The vintage grower fizz from Richard Alfaro’s Alfaro Family Vineyards is a racy and stylish Methode Champenoise bubbly made from estate Pinot Noir vines that really delivers stunning detail and complexity, you’ll want this stuff no doubt. This food friendly sparkler has great intensity and vivid flavors that reminds me of Paul Bara Champagne or Gaston Chiquet Special Club bottlings, it is especially divine with smoked salmon, poached white fish and lighter cuisine, though it’s dry/brisk focus can cut through lots of substance. The bright nature is dynamic and fresh giving a lean and lythe feel, but air allows good palate expansion and opens to pure mineral infused layers with lemon, green apple, white cherry, strawberry and peach fruits along with hints of spice, stones, dried golden fig, loam, rose petal and brioche. Alfaro said he wanted more of a refreshing/youthful sparkling wine like you get with a top Cremant d’ Alsace, and that was achieved clearly and with dry vibrancy, it’s less leesy than most Champagne(s), but gains richness in the glass in elegant fashion and is an impressive effort. This very limited release joins some very expressive California Methode Champenoise sparkling wines that are crafted in grower producer character that deserves praise and attention, this is a luxurious and intriguing vintage Brut, get it while you can.

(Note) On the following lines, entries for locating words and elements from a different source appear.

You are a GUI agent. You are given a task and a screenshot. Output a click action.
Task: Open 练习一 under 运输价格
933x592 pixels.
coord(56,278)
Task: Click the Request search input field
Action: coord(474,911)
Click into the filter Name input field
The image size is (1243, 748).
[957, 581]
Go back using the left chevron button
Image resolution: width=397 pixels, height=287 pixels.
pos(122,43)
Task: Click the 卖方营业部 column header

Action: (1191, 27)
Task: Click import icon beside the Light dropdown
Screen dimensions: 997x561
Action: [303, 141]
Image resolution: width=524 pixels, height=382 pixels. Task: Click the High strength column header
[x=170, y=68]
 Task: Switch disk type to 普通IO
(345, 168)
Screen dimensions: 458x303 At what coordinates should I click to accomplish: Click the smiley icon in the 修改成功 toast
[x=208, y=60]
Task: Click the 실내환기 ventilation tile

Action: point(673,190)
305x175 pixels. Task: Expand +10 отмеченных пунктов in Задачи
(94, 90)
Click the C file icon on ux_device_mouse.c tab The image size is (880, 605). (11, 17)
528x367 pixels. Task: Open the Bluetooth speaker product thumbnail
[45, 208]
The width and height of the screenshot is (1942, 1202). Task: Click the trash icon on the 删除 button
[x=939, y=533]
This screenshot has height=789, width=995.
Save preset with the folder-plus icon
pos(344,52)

($50 Est.) 94 Points, grapelive
2016 Big Sur Vineyards, Rose, Arroyo Seco, Monterey County.
One of Carmel Valley’s recent additions, Big Sur Vineyards is a boutique family owned label with a fun and quality set of wines that are charming and fairly priced, Lenora Carey, the owner, has enlisted winemaker at I. Brand Family Winery Ryan Kobza to craft her wines, which helps show the pedigree and style. Carey suffered a huge loss last year, just as she got the tasting room open in the Carmel Valley Village, her property and small vineyard in Big Sur was destroyed by the raging fires that devastated region, though she has now got started on re-planting, and there is a lot of excitement for when those vines when they come of age in a few years. Of the current set there are a few real stand outs, Big Sur Vineyards BSV Red a Cal-Rhone cuvee of Grenache, Syrah & Petite Sirah, a gorgeous crisply dry Viognier and this seriously delectable Rose of Grenache & Cinsault, all which are attractive wines that offer value and reflects the varied terroirs of Monterey County. The 2016 Big Sur Vineyards Rose of Grenache and Cinsault comes from the rocky loam and ancient seabed soils of Arroyo Seco that adds to the dry brisk nature of this Southern France style pink that is dusty/crisp with stony/mineral tones showing a delicately pale hue and lean/bright citrus laced fruit character with grapefruit, tart cherry, strawberry, watermelon, rosewater and snappy/bitter provencal herbs. This is a wonderfully refreshing Rose that opens to a wet rock/shale and spice, but with a succulent openness, this is very Summer friendly wine to drink over the next year. Big Sur Vineyards is an under the radar winery making some solid small production stuff, check them out.